Exercise goal:
Turn the part of the listing that begins at the line containing "Given: Switch to the 收藏夹 tab" and stops after the line containing "pos(59,515)" into a Markdown table with the columns "No." and "Line", numbering each row and leaving out blank lines.

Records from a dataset
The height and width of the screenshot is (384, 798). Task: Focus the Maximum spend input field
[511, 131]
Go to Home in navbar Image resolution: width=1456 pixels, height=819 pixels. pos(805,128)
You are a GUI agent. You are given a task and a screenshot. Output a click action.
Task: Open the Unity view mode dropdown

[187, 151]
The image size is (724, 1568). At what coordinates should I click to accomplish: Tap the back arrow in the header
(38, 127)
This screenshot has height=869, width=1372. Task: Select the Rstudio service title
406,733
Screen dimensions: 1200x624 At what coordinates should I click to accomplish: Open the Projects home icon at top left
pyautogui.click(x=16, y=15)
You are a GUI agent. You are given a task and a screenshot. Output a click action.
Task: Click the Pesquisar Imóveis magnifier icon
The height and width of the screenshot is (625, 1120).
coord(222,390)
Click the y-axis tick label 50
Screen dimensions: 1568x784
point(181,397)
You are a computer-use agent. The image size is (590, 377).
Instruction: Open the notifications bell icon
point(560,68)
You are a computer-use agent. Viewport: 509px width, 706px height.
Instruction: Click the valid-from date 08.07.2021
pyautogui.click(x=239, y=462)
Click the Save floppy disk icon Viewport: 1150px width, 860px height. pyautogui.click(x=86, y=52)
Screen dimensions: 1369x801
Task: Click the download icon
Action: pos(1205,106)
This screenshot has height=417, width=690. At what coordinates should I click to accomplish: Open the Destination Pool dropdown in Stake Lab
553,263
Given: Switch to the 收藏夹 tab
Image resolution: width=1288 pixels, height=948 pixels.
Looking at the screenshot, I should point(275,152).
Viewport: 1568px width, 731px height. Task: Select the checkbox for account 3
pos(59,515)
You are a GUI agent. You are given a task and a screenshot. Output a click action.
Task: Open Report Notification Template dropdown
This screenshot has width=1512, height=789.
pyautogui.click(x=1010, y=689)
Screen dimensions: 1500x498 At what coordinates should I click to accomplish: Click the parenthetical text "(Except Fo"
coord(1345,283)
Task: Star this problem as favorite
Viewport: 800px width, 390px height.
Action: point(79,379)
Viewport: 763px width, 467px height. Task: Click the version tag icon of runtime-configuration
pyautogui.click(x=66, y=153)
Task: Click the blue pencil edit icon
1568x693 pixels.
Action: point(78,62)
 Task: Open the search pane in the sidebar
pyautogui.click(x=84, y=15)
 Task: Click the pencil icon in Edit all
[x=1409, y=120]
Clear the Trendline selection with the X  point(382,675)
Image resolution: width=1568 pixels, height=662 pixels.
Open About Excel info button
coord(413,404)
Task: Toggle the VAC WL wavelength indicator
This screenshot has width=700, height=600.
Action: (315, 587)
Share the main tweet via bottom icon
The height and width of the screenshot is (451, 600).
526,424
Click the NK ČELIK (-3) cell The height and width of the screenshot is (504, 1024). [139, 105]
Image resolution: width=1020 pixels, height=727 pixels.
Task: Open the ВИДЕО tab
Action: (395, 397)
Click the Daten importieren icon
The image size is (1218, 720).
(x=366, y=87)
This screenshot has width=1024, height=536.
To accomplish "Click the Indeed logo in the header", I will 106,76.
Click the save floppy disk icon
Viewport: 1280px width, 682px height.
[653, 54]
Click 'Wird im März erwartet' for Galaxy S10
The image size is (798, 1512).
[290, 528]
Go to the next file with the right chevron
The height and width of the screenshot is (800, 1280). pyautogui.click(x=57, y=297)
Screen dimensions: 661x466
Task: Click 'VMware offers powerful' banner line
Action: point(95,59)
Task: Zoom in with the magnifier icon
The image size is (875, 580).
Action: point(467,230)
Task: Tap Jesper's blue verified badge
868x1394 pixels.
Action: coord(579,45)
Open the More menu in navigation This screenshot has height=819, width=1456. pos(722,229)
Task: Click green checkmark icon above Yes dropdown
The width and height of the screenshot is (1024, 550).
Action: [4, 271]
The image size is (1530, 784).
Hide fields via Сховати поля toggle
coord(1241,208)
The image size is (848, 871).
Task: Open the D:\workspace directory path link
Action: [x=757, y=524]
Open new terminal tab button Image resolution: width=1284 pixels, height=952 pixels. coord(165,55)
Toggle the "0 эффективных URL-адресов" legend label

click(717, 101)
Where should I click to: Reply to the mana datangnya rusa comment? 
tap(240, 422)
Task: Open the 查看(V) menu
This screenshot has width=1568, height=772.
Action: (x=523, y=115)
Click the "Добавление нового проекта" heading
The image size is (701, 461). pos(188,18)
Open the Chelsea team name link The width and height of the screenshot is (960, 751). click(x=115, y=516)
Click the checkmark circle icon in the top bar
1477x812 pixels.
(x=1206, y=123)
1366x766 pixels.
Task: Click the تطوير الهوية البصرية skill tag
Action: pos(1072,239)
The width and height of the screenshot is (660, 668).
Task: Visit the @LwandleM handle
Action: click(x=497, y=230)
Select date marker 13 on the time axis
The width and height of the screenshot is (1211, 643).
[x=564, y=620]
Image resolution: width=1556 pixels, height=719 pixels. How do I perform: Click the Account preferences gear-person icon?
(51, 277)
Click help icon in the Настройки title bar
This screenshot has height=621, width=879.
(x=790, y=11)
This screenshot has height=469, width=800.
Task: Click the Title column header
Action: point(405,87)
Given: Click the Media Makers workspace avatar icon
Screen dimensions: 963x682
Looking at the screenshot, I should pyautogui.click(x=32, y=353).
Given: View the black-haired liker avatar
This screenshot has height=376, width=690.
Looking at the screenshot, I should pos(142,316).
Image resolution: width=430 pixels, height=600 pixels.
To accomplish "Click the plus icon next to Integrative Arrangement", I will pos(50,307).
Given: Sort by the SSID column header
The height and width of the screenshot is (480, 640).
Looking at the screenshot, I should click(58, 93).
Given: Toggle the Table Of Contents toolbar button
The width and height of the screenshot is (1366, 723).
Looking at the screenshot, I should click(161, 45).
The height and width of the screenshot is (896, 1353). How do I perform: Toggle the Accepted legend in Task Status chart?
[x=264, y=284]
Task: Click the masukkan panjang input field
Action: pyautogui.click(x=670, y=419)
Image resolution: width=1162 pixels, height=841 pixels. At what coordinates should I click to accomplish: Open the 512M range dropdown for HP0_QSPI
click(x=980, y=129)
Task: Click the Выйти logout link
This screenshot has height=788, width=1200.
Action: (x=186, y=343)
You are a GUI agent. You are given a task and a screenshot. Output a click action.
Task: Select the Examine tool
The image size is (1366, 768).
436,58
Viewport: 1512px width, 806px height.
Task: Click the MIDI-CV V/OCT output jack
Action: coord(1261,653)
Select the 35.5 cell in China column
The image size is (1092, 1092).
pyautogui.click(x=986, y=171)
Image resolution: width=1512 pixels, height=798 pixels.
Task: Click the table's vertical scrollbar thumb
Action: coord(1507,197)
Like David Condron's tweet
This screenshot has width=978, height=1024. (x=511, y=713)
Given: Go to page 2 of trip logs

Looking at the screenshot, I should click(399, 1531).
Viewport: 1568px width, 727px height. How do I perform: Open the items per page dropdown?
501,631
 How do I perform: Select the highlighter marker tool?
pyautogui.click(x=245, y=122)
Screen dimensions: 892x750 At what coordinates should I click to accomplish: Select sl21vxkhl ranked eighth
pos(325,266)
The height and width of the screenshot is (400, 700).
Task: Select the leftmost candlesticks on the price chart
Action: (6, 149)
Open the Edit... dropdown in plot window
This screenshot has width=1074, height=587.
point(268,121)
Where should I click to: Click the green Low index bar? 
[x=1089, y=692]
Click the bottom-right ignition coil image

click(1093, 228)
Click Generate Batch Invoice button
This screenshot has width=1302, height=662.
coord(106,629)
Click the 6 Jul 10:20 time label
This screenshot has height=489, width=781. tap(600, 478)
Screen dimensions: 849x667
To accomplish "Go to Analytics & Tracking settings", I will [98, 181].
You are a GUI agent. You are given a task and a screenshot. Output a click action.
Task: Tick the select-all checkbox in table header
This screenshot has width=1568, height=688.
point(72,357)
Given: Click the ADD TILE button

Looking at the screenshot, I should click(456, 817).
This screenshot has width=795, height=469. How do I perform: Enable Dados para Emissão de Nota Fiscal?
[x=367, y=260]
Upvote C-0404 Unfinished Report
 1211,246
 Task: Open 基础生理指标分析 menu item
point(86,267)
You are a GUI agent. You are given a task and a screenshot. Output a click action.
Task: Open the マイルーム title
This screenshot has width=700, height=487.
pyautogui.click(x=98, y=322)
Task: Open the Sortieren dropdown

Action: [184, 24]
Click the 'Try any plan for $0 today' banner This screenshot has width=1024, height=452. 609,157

Problem solution:
| No. | Line |
|---|---|
| 1 | Given: Switch to the 收藏夹 tab |
| 2 | Image resolution: width=1288 pixels, height=948 pixels. |
| 3 | Looking at the screenshot, I should point(275,152). |
| 4 | Viewport: 1568px width, 731px height. Task: Select the checkbox for account 3 |
| 5 | pos(59,515) |